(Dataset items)
_ _ _ _

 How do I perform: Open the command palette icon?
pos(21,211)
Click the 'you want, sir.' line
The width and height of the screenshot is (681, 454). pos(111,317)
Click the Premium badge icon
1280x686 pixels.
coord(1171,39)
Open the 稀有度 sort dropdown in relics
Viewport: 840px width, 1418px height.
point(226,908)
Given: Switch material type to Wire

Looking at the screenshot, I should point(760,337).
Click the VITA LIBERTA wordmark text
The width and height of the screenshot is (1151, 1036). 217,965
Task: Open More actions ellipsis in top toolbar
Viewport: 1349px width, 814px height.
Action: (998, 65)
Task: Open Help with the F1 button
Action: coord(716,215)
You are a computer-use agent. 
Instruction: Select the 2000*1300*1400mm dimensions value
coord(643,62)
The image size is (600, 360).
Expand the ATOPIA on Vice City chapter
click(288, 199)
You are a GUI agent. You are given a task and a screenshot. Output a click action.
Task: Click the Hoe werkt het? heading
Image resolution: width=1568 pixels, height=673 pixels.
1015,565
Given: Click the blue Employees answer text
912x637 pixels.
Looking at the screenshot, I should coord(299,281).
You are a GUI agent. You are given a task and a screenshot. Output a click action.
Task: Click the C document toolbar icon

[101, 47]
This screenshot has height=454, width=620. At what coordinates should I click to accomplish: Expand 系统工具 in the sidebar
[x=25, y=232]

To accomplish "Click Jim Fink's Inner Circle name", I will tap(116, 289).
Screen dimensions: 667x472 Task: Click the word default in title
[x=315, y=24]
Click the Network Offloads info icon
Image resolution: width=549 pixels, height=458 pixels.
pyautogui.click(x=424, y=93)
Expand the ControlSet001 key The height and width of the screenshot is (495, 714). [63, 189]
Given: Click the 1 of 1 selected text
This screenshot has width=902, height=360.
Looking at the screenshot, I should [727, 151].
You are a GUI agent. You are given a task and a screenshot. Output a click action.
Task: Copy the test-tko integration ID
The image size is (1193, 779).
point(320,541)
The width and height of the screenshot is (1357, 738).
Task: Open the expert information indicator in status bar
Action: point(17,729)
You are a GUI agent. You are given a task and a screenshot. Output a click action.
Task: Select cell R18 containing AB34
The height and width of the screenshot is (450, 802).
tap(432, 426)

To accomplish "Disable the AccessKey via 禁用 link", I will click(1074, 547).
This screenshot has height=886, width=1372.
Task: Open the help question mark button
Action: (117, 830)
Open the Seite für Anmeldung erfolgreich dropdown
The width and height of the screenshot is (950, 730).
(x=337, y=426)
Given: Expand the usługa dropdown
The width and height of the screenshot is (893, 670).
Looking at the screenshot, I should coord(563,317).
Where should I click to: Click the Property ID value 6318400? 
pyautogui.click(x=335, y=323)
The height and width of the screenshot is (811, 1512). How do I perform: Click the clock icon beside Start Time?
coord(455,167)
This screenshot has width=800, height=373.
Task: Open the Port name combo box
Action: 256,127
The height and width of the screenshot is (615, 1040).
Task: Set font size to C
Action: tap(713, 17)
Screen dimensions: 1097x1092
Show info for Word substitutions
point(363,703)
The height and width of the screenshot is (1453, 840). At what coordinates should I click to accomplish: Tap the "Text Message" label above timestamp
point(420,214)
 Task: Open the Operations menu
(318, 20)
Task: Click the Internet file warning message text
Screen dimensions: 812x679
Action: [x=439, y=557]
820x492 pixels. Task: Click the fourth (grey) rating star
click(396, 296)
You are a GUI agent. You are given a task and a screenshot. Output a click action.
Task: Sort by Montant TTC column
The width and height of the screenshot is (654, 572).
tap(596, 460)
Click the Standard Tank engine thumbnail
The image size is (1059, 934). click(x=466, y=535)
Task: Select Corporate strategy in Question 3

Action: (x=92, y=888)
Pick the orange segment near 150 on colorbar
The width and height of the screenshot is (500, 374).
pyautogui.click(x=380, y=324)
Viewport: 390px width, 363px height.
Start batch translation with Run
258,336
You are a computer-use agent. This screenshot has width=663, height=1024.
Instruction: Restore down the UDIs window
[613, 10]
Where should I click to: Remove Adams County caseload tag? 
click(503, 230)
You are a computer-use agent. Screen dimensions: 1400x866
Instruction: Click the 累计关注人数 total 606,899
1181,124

_ _ _ _

_DIRECTIONS FOR THIS TASK_. Transcribe the lines above between the line holding "Given: Click the blue Employees answer text" and the line holding "Click the Network Offloads info icon", inclusive, exactly as they stand and with nothing added.

_RESULT_.
Given: Click the blue Employees answer text
912x637 pixels.
Looking at the screenshot, I should coord(299,281).
You are a GUI agent. You are given a task and a screenshot. Output a click action.
Task: Click the C document toolbar icon

[101, 47]
This screenshot has height=454, width=620. At what coordinates should I click to accomplish: Expand 系统工具 in the sidebar
[x=25, y=232]

To accomplish "Click Jim Fink's Inner Circle name", I will tap(116, 289).
Screen dimensions: 667x472 Task: Click the word default in title
[x=315, y=24]
Click the Network Offloads info icon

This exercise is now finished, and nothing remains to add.